I list my questions in Weaknesses.

局限性

While the proposed VideoTitans framework offers a scalable approach to video prediction, it suffers from several key limitations. Most notably, the model directly adopts the Titans memory architecture from natural language processing without any adaptation to the spatio-temporal structure of video data. This raises concerns about its ability to capture spatial locality and motion hierarchies effectively. Additionally, although the paper emphasizes computational efficiency, it lacks a resolution sensitivity study and omits important runtime metrics such as model size, training time, and frames per second (FPS).

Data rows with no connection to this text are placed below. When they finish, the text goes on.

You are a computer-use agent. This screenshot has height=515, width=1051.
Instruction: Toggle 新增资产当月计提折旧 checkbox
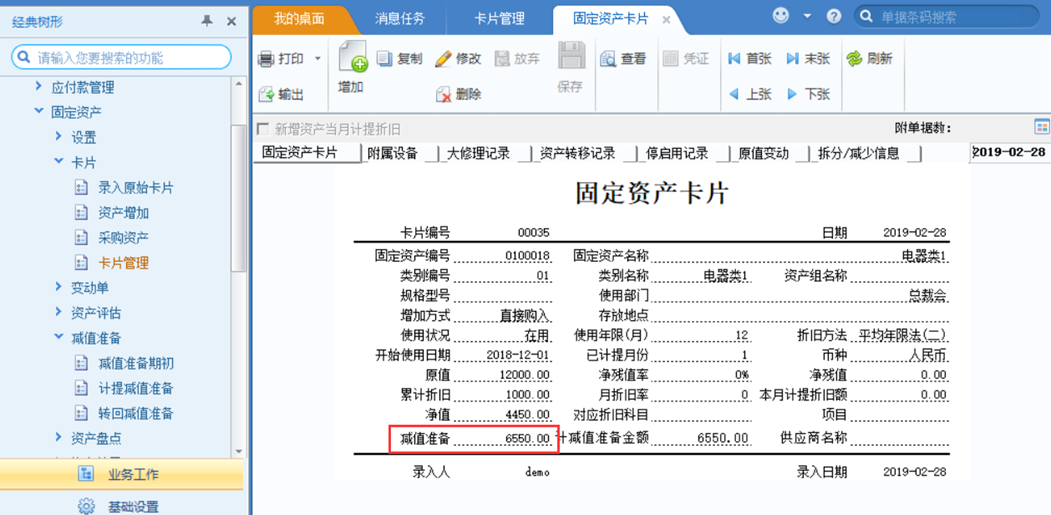(263, 129)
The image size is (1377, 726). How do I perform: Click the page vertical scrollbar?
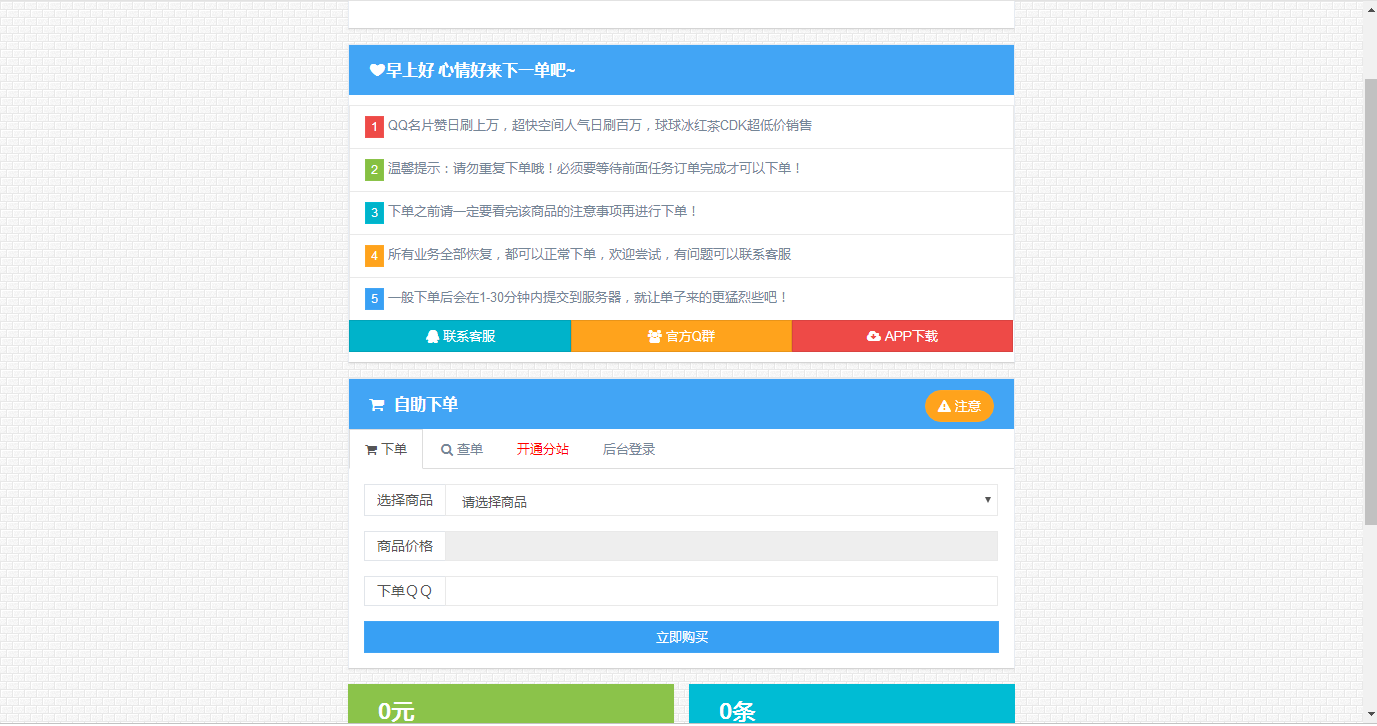1370,300
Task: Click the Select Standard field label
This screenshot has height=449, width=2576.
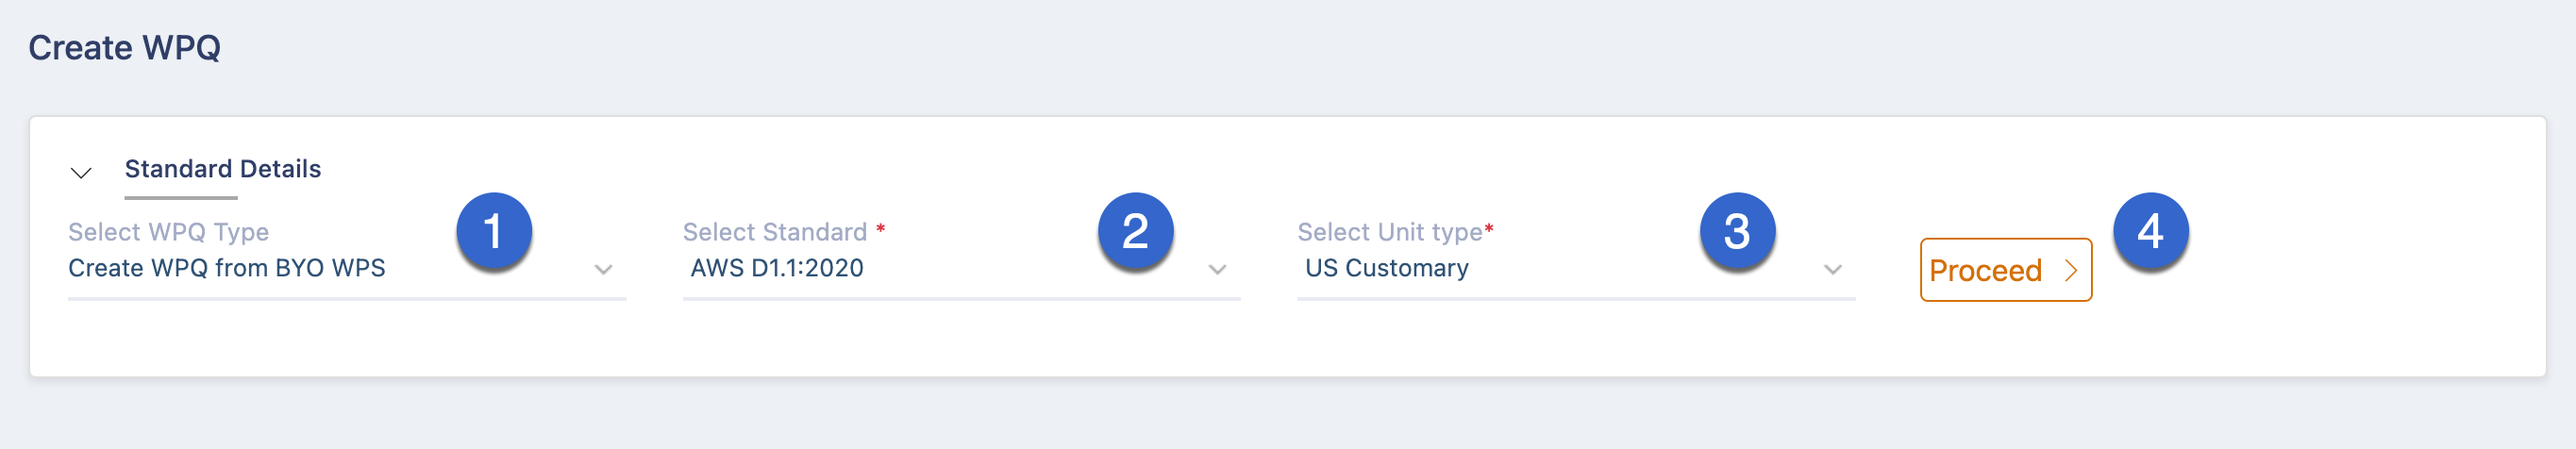Action: (774, 232)
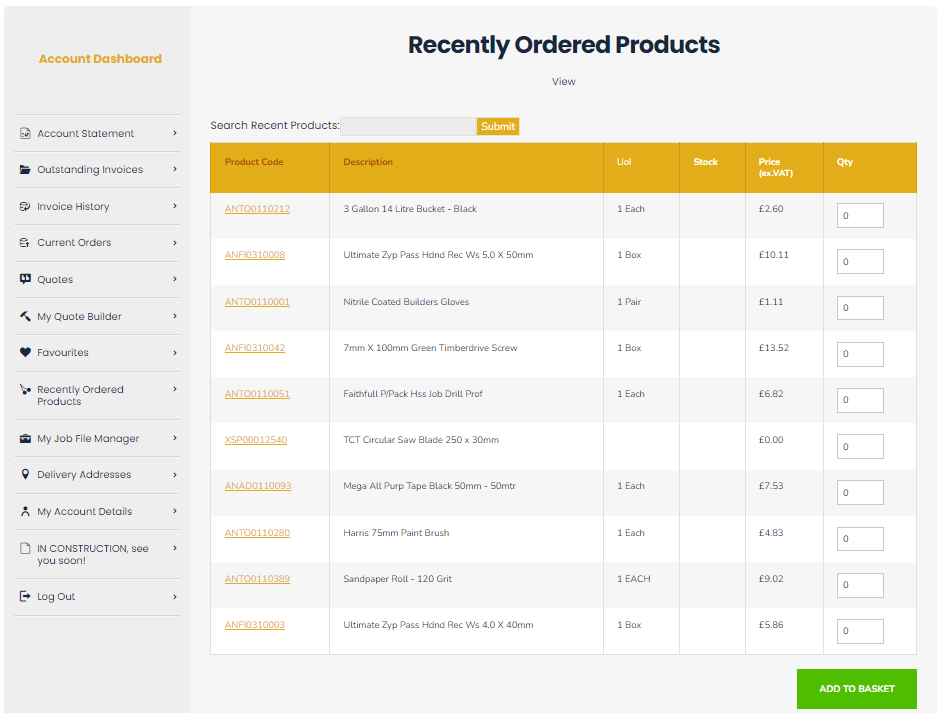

I understand that adapting the Titans architecture from NLP to video prediction is an interesting and potentially impactful idea. However, the current implementation—VideoTitans—does not demonstrate a significant performance advantage over existing video prediction methods. Moreover, the paper does not report critical efficiency metrics, such as the number of model parameters or inference speed (e.g., frames per second), which are essential to substantiate claims of scalability and practicality. As a result, the current version appears promising in concept but leaves substantial room for improvement.

最终评判理由

Thanks for the detailed response. Across the two rounds of review and rebuttal, the authors have adequately addressed my concerns, especially regarding the adaptation of NLP Titans to videos. I also agree with reviewer nvj6 that the long videos used in the experiments may not be sufficiently long to convincingly demonstrate the model’s long-range modeling capability. Additional experiments are needed to provide stronger evidence in this regard. Based on the current submission, my overall recommendation remains borderline.

格式问题

No Formatting Concerns

作者回复

We thank the reviewer for careful evaluation and helpful suggestions. All of your feedback has been thoroughly reviewed.

[Weakness1] A major limitation is that the paper directly ports the Titans memory module from NLP to video prediction with minimal adaptation. All key components—adaptive long-term memory, sliding window attention, and persistent memory—are used as-is. There is no domain-specific modification to account for the spatio-temporal nature of video data. This raises concerns: (1)How effectively can Titans model spatial locality or hierarchical motion patterns? and (2) Why does this direct transplant work for videos without domain-specific tuning?

[Answer for Weakness1] We would like to respectfully clarify that the adaptation of Titans memory to the video domain involved substantial domain-specific modifications beyond its original NLP formulation. In particular, several changes were essential to successfully tailoring the memory architecture for video prediction:

  • Complex patch embedding and reshaping:
    Unlike NLP’s straightforward 1D tokens, video data required converting high-dimensional tensors (frames × channels × height × width) into spatial patches, followed by meticulous reshaping into meaningful 1D embeddings suitable for attention modules. Without these structural modifications, applying Titans directly would lead to prohibitive memory usage and unstable convergence.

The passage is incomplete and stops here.